I did that myself back in the day. Not overly complicated, but a SQL builder.

I think it's because SQL is sort-of awkward. For basic uses you can take a SQL query string and substitute some parameters in that string. But, that one query isn't going to cover all your use cases. So, then you have at least 2 queries which are fairly similar but not similar enough that it makes sense just to do string substitutions. Two strings that are fairly similar but distinct suggests that you should refactor it. But, maybe you only make a very simple query builder. Then you have 5 queries and your query builder doesn't quite cover the latest version, so you refactor it again.

But, instead of creating a whole query builder, it's often better to have a lot of SQL repetition in the codebase. It looks ugly, but it's probably much more maintainable.

[–] jacksilver@lemmy.world 18 points 14 hours ago (4 children)

Object Relational Mapping can be helpful when dealing with larger codebases/complex databases for simply creating a more programmatic way of interacting with your data.

I can't say it is always worth it, nor does it always make things simpler, but it can help.

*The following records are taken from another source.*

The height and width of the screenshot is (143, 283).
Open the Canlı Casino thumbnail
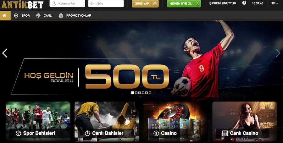tap(245, 121)
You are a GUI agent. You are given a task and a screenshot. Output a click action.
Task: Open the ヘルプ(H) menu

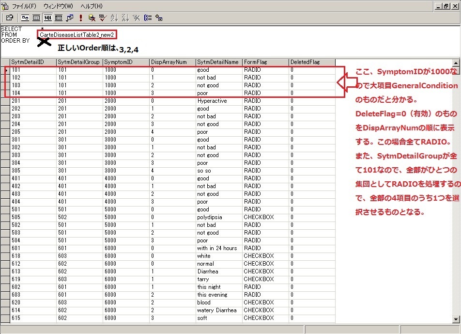92,6
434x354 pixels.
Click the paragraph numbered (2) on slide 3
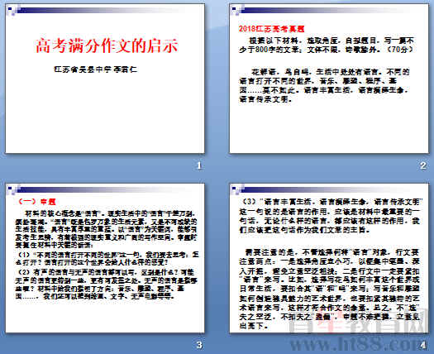pyautogui.click(x=107, y=284)
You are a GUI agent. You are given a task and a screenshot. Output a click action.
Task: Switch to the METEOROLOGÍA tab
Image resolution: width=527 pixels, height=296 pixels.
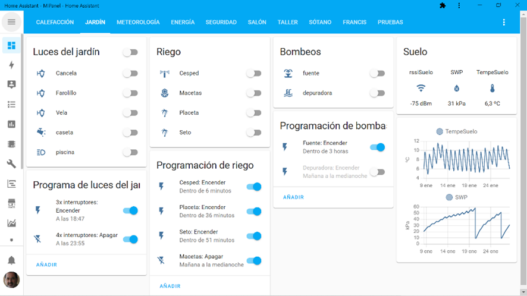coord(138,23)
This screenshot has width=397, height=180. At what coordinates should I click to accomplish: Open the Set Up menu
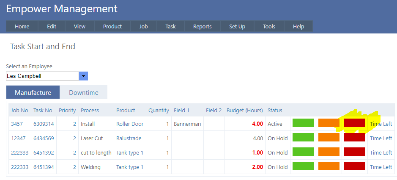pyautogui.click(x=237, y=26)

[–] ricecake@sh.itjust.works 2 points 1 hour ago

My standard for an orm is that if it's doing something wrong or I need to do something special that it's trivial to move it aside and either use plain SQL or it's SQL generator myself.

In production code, plain SQL strings are a concern for me since they're subject to the whole array of human errors and vulnerabilities.

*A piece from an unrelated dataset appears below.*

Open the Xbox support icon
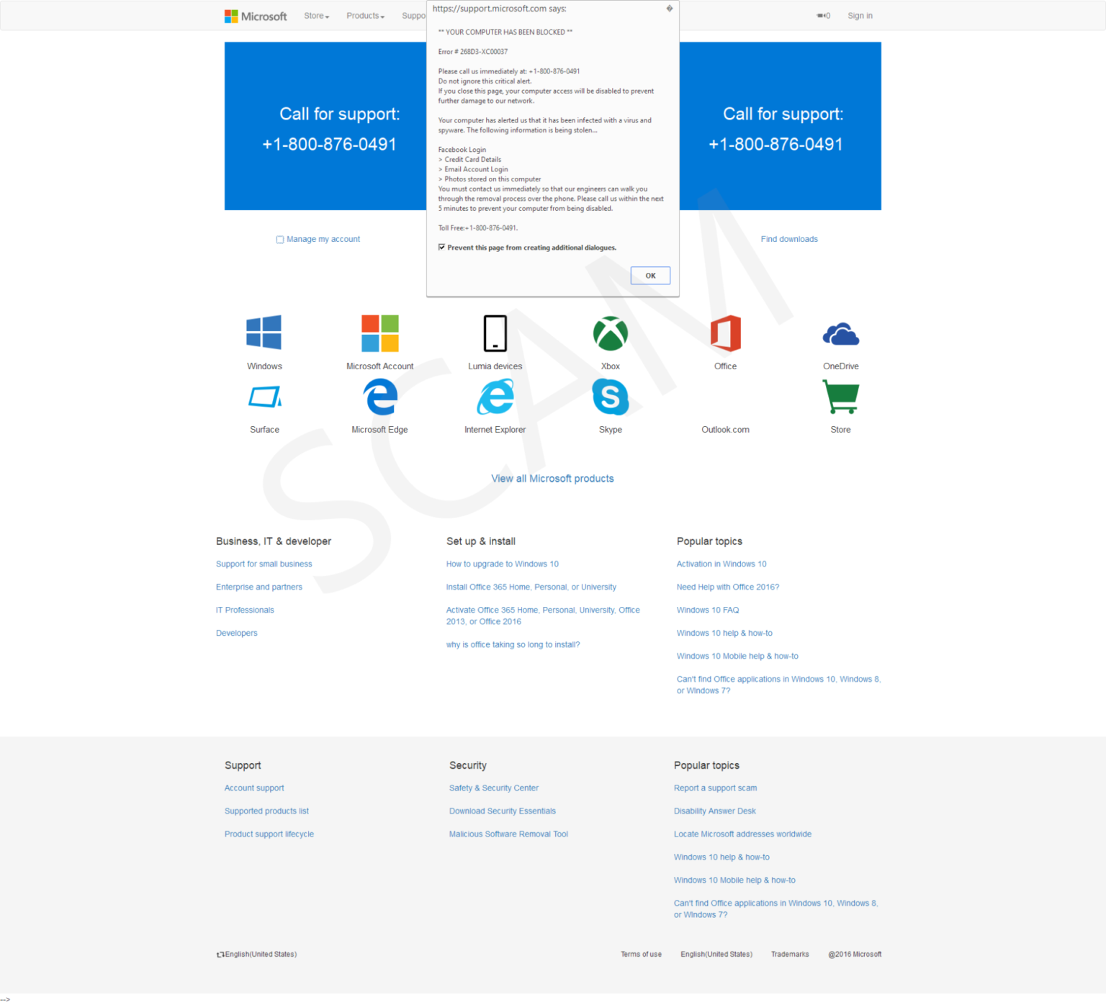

Something like stmt = select(users).where(users.c.name == 'somename') is basically as flexible as the string, but it's not going to forget a quote or neglect to use SQL escaping or parametrize the query.

And sometimes you just need it to get out of the way because your query is reaaaaaal weird, although at that point a view you wrap with the orm might be better.

If you've done things right though, most of the time you'll be doing simple primary key lookups and joins with a few filters at most.

[–] nilloc@discuss.tchncs.de 5 points 5 hours ago

I used to use ORMs because they made switching between local dev DBs ( like SQLLite, or Postgres) and production DBs usually painless. Especially for Ruby/Sinatra/Rails since we were writing the model queries in another abstraction. It meant we didn’t have to think as much about joins and all that stuff. Until the performance went to shit and you had to work out why.

[–] trxxruraxvr@lemmy.world 9 points 12 hours ago (2 children)

I don't have a lot of experience with projects that use ORMs, but from what I've seen it's usually not worth it. They tend to make developers lazy and create things where every query fetches half the database when they only need one or two columns from a single row.

Yeah. Unless your data model is dead simple, you will end up not only needing to know this additional framework, but also how databases and SQL work to unfuck the inevitable problems.

[–] bort@sopuli.xyz 6 points 11 hours ago* (last edited 11 hours ago) (1 children)

the problem with ORM is that some people go all in on it and ignore pure SQL completely.

In reality ORM only works well for somewhat simple queries and structures, but at some times you will have to write your own queries in SQL. But then you have some bonus complexity, that comes from 2 different things filling the same niche. It's still worth it, but there is no free cake.

[–] elkien@lemmy.today 4 points 8 hours ago

I've always seen as that as a scapehatch for one of the most typical issues with ORMs, like the the N+1 problem, but I never fully bought it as a real solution.

Mainly because in large projects this gets abused (turns out none or little of the SQL has a companion test) and one of the most oversold benefits of ORMs (the possibility of "easily" refactor the model) goes away.

Since SQL is code and should be tested like any other code, I rather ditch the whole ORM thing and go SQL from the beginning. It may be annoying for simple queries but induces better habits.